Le figurazioni lunari, sottilmente sinistre, del pianoforte si alternano ai grumi sonori dei pizzicati d’archi in “Mr. Hopkins”, mentre il volo inquieto di una farfalla di fiore in fiore è richiamato dai continui inseguimenti contrappuntistici fra pianoforte e contrabbasso in “Farfalla”. Si ispira invece alla potenza lirica delle romanze d’opera la superba “I’m a Dreamer”, su cui si eleva l’estrema pulizia della voce di Maria Pia De Vito, sostenuta dal sussurro del contrabbasso.
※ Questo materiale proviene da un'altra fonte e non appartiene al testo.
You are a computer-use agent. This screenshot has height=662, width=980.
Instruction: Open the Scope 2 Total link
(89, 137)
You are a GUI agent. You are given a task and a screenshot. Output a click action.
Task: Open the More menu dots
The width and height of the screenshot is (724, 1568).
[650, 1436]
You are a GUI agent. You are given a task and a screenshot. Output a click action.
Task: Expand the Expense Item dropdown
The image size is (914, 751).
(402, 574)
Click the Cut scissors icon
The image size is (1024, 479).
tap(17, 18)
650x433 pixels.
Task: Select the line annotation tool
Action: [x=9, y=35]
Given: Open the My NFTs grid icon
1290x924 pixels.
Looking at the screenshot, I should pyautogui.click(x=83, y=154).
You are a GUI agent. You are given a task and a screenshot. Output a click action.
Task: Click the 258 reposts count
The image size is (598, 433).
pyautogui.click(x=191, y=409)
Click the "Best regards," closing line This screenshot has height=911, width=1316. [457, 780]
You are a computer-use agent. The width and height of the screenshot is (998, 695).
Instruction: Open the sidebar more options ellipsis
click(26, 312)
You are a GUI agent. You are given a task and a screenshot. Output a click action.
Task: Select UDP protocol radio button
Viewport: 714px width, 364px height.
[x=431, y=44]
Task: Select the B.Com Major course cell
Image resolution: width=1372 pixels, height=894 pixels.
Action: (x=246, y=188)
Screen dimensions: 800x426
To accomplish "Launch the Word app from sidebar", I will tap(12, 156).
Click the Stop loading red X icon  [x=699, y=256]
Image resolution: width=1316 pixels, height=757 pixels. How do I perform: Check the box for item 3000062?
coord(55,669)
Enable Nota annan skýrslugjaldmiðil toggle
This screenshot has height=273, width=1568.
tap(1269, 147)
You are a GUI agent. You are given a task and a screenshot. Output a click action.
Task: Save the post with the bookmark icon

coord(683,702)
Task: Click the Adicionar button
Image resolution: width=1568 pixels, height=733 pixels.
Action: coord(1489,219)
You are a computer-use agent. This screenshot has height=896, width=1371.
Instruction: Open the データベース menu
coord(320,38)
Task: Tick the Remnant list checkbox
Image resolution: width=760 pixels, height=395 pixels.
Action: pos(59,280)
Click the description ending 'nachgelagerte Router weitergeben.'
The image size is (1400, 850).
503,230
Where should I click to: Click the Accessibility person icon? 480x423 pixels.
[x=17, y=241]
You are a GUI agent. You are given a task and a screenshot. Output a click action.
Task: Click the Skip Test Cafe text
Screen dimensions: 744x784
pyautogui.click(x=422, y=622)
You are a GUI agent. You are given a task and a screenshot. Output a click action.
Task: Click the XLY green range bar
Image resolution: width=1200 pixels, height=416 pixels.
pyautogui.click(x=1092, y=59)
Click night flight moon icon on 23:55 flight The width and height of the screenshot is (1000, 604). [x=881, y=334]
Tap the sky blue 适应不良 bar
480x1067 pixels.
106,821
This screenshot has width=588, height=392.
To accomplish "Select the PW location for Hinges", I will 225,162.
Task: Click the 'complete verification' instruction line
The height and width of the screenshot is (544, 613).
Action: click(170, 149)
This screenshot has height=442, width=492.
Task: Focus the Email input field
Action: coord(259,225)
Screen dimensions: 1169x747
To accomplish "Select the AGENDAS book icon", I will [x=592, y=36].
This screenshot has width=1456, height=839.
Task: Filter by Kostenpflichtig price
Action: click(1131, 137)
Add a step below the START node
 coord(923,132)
Armonie che si oscurano lentamente in “ELM”, dove Marcotulli e Bardoscia si esibiscono in assoli, combinazioni di accoppiamenti, risonanze multiple che investono dolcemente anche gli archi in “Ninna nanna per la piccola Sara” e nella malinconica “My Head”. A ritmo di danza folklorica, la spontanea e incalzante “J’adore la pluie” rinfranca nuovamente lo spirito prima che l’album si chiuda con “L’attesa”, brano di reminiscenza orientale in cui il pianoforte torna ad accogliere un mondo privato che si apre su pulsazioni degli archi e arrangiamenti emotivi del contrabbasso.
Nel complesso, “Trigono” si conferma un disco dalla personalità tanto sofisticata quanto discreta, capace di sedurre gli ascoltatori più esigenti grazie al perfetto equilibrio fra ortodossia e innovazione musicale. Un inedito e sorprendente incontro fra giganti del jazz contemporaneo per riavvicinare l’uomo all’origine del cielo e delle stelle.